• _CONSIGNE 1_
D'après l'extrait sur le projet de loi, quels sont les deux dispositifs que ce texte vise à proroger ?
• _CONSIGNE 2_
Dans l'extrait sur le projet de loi, recopiez le passage qui va de « Le présent projet » à « et libertés fondamentaux. » en remplaçant « Parlement » par « Sénat ».
• _CONSIGNE 3_
Rédigez la suite de l'extrait sur le projet de loi, à partir de sa dernière phrase.

• _EXTRAIT DU DOCUMENT_
┄┄┄┄┄┄┄┄┄┄┄┄┄┄┄┄┄┄┄┄

Le présent projet de loi vise à proroger, d'une part, le système d'information et de pilotage de l'épidémie et, d'autre part, un mécanisme de passe sanitaire pour les voyages ayant comme point de départ ou d'arrivée la France, sans créer un nouveau régime de droit commun qui serait sous le contrôle resserré du Parlement et bénéficierait d'un éclairage scientifique. Alors que le texte vise à établir une prolongation de dispositions importantes, nous ne disposons ni d'une évaluation des mesures prises et encore applicables ni d'un bilan épidémiologique. Le Gouvernement ne profite pas non plus de ce texte à l'objet resserré et aux mesures limitées pour améliorer la transparence des dispositifs de sécurité sanitaire ou assurer une meilleure association de la représentation nationale à des décisions ayant pour effet indirect mais réel de limiter nos droits et libertés fondamentaux.

La position des députés du groupe Socialistes et apparentés consiste à faire preuve de vigilance vis-à-vis à la fois du texte et du Gouvernement.

┄┄┄┄┄┄┄┄┄┄┄┄┄┄┄┄┄┄┄┄

• _ENTRÉES RÉPERTORIÉES_
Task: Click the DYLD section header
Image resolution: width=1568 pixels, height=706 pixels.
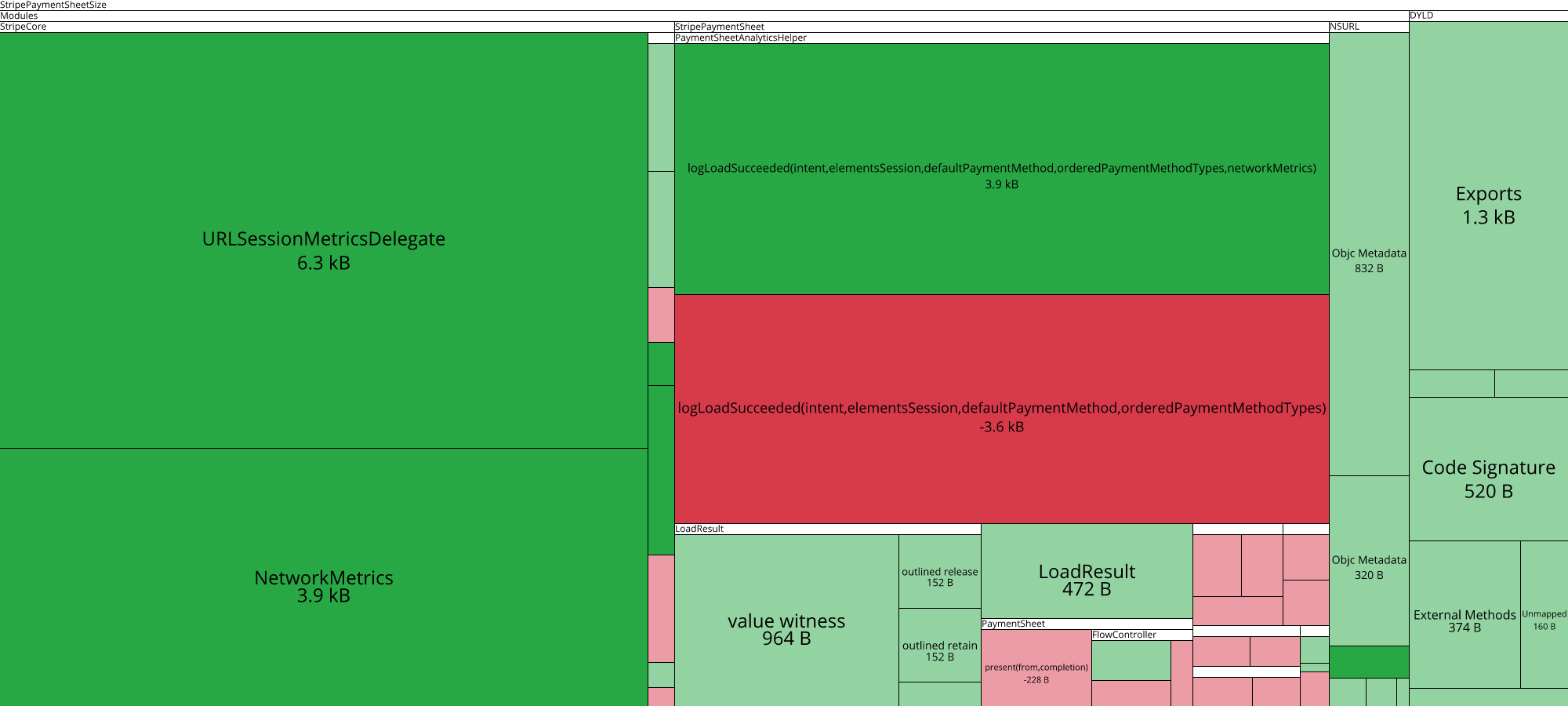Action: pyautogui.click(x=1421, y=16)
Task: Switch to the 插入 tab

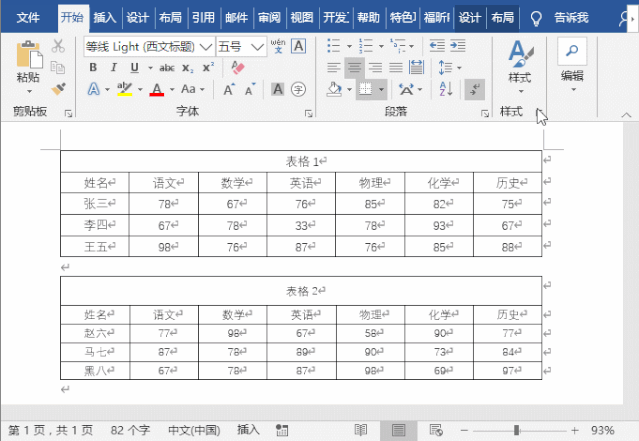Action: pos(104,17)
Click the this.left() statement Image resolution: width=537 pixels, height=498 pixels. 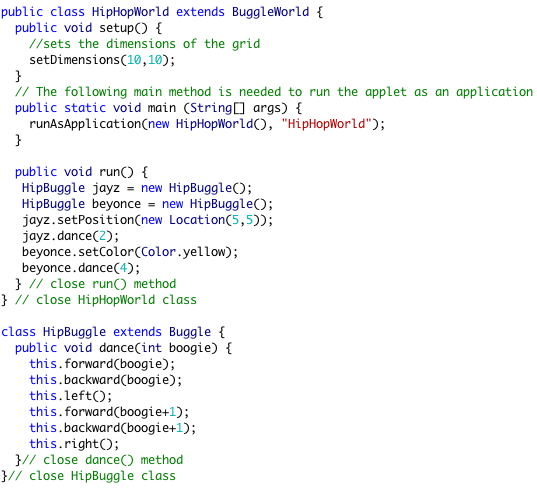point(71,396)
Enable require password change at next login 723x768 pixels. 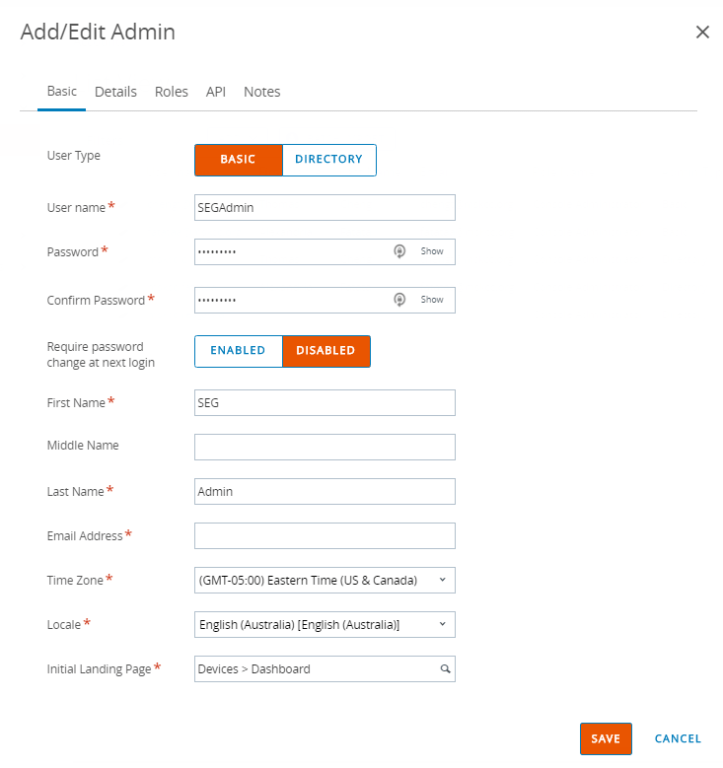pos(238,351)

┄┄┄┄┄┄┄┄┄┄┄┄┄┄┄┄┄┄┄┄

• _RÉPONSE ATTENDUE 1_
Le système d'information et de pilotage de l'épidémie et un mécanisme de passe sanitaire pour les voyages ayant comme point de départ ou d'arrivée la France.

• _RÉPONSE ATTENDUE 2_
Le présent projet de loi vise à proroger, d'une part, le système d'information et de pilotage de l'épidémie et, d'autre part, un mécanisme de passe sanitaire pour les voyages ayant comme point de départ ou d'arrivée la France, sans créer un nouveau régime de droit commun qui serait sous le contrôle resserré du Sénat et bénéficierait d'un éclairage scientifique. Alors que le texte vise à établir une prolongation de dispositions importantes, nous ne disposons ni d'une évaluation des mesures prises et encore applicables ni d'un bilan épidémiologique. Le Gouvernement ne profite pas non plus de ce texte à l'objet resserré et aux mesures limitées pour améliorer la transparence des dispositifs de sécurité sanitaire ou assurer une meilleure association de la représentation nationale à des décisions ayant pour effet indirect mais réel de limiter nos droits et libertés fondamentaux.

• _RÉPONSE ATTENDUE 3_
S'agissant du Gouvernement, nous avons noté l'attachement affiché de la Première ministre, cheffe du Gouvernement, à la concertation et au compromis en matière d'évolution de la politique de santé – dont la sécurité sanitaire fait partie. Pourtant, les mesures prises dans ce domaine depuis de nombreux mois n'avaient pas tenu compte des propositions alternatives. L'objectif, à savoir la veille et la sécurité sanitaires, ne doit pas nous conduire à abandonner l'idée de mécanismes de contrôle effectifs, pouvant être réactivés en période de crise. C'est le sens des amendements que nous avons déposés et que nous défendrons tout à l'heure dans l'hémicycle. La commission des lois a d'ores et déjà revu à la baisse le délai de fin de recours à ces nouvelles mesures. Elle a aussi posé le principe de l'information de la représentation nationale sur la base d'un rapport présenté devant l'Assemblée, assorti d'un avis d'experts.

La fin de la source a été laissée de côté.